A Guarda Nacional Republicana (GNR) é uma força policial portuguesa, partilhando com a PSP (Polícia de Segurança Pública) as principais responsabilidades em termos de segurança, nomeadamente no que respeita à prevenção do crime, gestão de situações de crise e, naturalmente, pela manutenção da ordem pública. Ao contrário da PSP, a "Guarda" (como é comummente designada) é uma força de natureza militar, subordinada igualmente ao Ministério da Defesa e ao da Administração Interna, o que significa que o seu corpo de tropas assume os direitos e deveres que assistem aos membros das restantes forças militares.

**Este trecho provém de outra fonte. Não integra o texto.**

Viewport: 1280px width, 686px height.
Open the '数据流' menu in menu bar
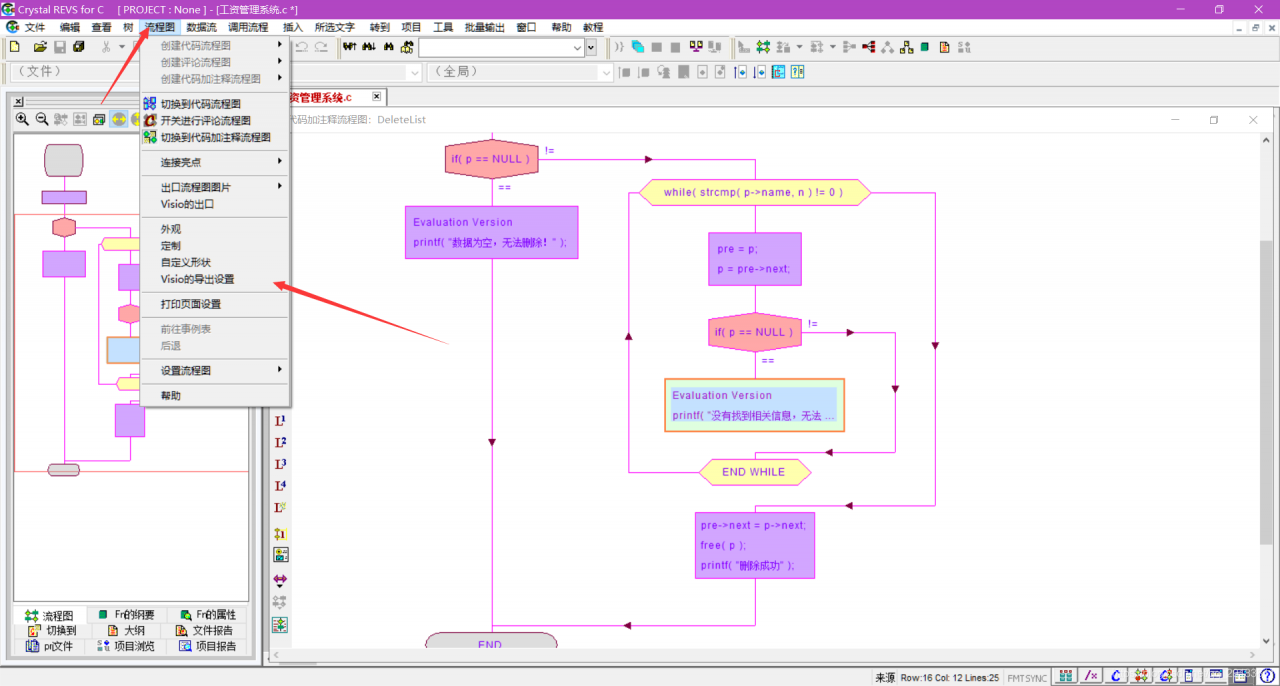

É a única força de segurança em Portugal que assume este cariz militar. Porém, grosso modo, as principais diferenças de actuação entre as duas forças policiais são geográficas, cabendo à PSP a presença nas grandes cidades e à GNR as pequenas cidades, vilas e o grande espaço rural.

O estatuto militar da GNR, de per si, não protege os "guardas" da criminalidade violenta. Os incidentes graves envolvendo elementos da guarda demonstram o carácter de grande proximidade ao terreno que caracteriza esta força. Lamentavelmente, têm sido igualmente notícia os casos de suicídio sem que, aparentemente, as hierarquias tenham tomado medidas para encarar o problema de uma forma geral e consciente.

A GNR foi criada originalmente em 1801, copiando o modelo francês de gendarmerie que se impunha um pouco por toda a Europa, e mudou de nome logo após a revolução republicana, de 5 de Outubro de 1910. Foi a única instituição do Estado que manteve de forma explícita, até hoje, a referência à República. A sua sede, no quartel do Carmo, em Lisboa, foi o último teatro das operações militares de 25 de Abril de 1974, e ainda hoje ainda se situa o seu Comando Geral.

Actualmente, além das funções gerais de policiamento e combate ao crime, a GNR integra igualmente diversas funções específicas, atribuídas a sub-unidades próprias. São os casos do SEPNA (Serviço de Protecção da Natureza e do Ambiente), que veio substituir a antiga Guarda Florestal; o GIPS (Grupo de Intervenção de Protecção e Socorro), com funções no âmbito de situações de proteção civil; a UAF (Unidade de Acção Fiscal), para "acções de fiscalização tributária, fiscal e aduaneira", de acordo com a própria Guarda, e que substitui a antiga Guarda Fiscal; a Unidade Nacional de Trânsito, para o trânsito rodoviário; a Unidade de Controlo Costeiro, para situações tão diversas como a pesca ilegal de meixão ou a possibilidade de contrabando de substâncias ilegais através da costa; e a Unidade de Intervenção, para situações críticas em termos de segurança pública, bem como para missões internacionais (através do Centro de Treino e Aprontamento de Forças para Missões Internacionais). Em anos recentes, a GNR contribuiu, através desta unidade, para a consolidação da paz e da segurança em Timor Loro Sae e no Iraque.